WHAT IS EXPECTED:
Copy each line of the records below that has "input" in it.

•••••

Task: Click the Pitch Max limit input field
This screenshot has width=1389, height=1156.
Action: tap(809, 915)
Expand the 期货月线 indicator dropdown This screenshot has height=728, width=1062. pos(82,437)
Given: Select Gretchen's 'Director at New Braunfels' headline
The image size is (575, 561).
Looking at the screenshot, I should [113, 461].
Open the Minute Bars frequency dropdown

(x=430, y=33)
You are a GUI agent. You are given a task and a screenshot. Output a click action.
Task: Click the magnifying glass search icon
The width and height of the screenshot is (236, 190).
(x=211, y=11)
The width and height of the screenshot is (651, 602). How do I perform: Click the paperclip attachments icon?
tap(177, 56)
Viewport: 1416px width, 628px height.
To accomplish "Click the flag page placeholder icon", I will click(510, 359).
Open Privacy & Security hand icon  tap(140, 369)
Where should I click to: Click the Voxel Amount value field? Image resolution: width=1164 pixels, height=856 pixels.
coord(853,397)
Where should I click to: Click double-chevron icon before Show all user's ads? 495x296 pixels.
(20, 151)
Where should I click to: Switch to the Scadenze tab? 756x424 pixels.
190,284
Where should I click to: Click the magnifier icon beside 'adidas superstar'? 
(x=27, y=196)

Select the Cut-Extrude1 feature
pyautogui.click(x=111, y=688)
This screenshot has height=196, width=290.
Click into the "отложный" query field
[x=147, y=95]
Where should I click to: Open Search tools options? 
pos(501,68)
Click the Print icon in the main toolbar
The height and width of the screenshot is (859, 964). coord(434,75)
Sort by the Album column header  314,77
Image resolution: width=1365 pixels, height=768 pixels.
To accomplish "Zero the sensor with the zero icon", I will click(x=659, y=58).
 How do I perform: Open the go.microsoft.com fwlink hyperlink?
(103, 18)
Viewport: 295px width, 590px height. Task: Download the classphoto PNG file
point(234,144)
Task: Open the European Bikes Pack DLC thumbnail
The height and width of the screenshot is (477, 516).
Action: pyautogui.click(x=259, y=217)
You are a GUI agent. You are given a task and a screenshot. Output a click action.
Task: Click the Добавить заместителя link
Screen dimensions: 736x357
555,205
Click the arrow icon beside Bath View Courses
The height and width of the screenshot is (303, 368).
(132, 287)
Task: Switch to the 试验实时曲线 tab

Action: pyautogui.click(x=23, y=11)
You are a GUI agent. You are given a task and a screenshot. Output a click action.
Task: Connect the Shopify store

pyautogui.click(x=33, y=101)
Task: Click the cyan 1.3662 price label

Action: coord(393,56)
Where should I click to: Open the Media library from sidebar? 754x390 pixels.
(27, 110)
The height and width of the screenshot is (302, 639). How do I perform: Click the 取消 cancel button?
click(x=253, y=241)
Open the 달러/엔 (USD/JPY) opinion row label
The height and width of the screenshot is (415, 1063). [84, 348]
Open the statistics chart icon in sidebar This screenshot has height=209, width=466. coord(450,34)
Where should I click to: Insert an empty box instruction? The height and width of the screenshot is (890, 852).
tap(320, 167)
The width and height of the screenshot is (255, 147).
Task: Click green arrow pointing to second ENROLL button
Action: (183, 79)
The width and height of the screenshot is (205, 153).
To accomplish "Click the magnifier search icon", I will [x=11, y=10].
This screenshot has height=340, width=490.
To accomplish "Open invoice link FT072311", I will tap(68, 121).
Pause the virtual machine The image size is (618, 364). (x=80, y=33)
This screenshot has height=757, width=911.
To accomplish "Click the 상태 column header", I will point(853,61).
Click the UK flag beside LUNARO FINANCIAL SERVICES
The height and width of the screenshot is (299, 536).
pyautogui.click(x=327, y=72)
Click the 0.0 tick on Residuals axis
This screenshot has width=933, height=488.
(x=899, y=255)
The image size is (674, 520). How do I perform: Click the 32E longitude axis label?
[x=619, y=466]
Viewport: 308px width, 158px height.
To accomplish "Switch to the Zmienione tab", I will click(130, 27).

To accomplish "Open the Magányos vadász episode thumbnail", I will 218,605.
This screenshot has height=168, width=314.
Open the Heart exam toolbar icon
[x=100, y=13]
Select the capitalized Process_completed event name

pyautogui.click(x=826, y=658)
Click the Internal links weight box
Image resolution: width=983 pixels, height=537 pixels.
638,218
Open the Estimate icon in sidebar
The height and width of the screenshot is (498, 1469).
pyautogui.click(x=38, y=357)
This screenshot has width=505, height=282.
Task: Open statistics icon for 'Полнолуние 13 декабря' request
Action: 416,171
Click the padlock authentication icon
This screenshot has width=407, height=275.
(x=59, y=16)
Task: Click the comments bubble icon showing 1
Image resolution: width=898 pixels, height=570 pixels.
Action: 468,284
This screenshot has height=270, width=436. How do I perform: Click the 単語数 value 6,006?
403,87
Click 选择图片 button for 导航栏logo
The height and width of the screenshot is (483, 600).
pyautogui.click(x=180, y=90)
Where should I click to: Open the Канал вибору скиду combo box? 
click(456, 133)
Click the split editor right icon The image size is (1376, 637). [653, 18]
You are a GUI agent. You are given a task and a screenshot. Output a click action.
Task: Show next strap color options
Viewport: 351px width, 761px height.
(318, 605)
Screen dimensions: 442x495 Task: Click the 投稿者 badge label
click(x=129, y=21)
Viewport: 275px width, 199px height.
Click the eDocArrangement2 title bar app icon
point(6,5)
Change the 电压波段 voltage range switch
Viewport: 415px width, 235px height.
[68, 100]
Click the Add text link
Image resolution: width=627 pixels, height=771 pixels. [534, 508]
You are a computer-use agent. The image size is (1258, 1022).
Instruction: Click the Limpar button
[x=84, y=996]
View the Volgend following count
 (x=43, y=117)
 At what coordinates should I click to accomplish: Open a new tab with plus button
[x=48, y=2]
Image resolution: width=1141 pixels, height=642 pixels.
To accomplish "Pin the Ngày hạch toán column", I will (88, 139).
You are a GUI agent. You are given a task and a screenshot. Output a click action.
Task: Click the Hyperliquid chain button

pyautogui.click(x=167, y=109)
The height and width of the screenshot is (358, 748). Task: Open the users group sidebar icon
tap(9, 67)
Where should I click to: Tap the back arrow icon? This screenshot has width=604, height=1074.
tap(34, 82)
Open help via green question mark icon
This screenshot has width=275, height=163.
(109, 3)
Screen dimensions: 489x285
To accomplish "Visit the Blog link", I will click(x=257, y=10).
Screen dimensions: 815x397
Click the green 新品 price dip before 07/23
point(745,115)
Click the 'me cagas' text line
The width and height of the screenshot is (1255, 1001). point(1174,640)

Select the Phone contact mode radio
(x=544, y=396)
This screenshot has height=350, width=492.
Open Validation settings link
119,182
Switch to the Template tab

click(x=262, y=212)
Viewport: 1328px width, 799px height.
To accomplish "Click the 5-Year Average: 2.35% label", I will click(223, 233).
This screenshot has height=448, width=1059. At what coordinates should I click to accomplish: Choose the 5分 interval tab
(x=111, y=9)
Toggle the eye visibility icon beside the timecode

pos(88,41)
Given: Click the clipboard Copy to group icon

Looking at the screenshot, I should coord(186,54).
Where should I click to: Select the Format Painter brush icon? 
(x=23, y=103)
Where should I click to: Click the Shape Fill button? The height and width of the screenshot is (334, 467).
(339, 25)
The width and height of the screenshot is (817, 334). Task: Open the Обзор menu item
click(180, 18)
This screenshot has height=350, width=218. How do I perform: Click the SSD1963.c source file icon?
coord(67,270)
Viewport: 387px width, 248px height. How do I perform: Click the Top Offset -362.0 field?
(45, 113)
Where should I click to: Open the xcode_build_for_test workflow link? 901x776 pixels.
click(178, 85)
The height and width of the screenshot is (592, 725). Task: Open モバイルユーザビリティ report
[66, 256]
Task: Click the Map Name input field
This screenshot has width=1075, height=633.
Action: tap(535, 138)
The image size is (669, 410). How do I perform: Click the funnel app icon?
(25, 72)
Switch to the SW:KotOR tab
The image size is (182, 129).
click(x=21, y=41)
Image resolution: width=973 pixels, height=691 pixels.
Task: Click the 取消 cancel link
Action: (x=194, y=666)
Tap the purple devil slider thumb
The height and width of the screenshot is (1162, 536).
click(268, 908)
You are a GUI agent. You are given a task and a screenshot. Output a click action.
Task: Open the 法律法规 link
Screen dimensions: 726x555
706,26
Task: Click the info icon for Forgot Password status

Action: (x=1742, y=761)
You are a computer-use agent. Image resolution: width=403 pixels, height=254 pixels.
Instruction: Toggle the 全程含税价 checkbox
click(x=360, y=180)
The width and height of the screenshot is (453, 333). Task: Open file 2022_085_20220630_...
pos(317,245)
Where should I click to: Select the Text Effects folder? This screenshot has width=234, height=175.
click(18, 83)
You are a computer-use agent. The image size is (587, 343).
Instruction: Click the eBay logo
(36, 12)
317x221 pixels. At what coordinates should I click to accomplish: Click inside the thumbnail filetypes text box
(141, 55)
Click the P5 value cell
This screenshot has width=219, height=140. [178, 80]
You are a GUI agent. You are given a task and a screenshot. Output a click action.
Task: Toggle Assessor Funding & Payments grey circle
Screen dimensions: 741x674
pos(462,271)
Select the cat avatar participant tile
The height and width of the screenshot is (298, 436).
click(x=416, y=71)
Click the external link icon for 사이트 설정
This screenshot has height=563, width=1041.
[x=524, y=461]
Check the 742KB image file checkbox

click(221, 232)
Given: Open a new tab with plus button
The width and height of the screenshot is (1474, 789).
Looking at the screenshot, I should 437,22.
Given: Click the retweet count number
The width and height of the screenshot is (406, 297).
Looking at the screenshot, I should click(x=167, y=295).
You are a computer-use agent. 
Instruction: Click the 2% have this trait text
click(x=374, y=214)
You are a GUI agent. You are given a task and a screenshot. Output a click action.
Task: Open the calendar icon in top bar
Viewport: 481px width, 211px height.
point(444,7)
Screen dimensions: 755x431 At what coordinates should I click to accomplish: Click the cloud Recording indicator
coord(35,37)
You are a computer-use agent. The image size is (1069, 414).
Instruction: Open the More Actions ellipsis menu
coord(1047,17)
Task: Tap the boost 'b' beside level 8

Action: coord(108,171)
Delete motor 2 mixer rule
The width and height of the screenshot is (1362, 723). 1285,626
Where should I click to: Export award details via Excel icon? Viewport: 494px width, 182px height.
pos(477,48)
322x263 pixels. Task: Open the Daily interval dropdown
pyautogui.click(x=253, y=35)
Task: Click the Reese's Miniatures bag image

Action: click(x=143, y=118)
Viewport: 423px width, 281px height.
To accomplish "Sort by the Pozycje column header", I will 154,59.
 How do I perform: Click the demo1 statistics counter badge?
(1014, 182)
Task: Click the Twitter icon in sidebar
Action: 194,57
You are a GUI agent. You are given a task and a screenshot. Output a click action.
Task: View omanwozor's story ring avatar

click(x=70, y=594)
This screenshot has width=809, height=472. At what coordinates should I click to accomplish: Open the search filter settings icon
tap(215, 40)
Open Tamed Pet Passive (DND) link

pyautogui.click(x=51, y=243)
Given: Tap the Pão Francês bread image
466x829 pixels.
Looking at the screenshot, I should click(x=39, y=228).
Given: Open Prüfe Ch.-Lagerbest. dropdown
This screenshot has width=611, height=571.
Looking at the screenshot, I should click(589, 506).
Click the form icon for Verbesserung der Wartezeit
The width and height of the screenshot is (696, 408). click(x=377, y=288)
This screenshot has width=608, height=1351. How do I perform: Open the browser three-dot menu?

•••••

THE COMPLETED TASK:
Task: Click the Pitch Max limit input field
Task: Click the Map Name input field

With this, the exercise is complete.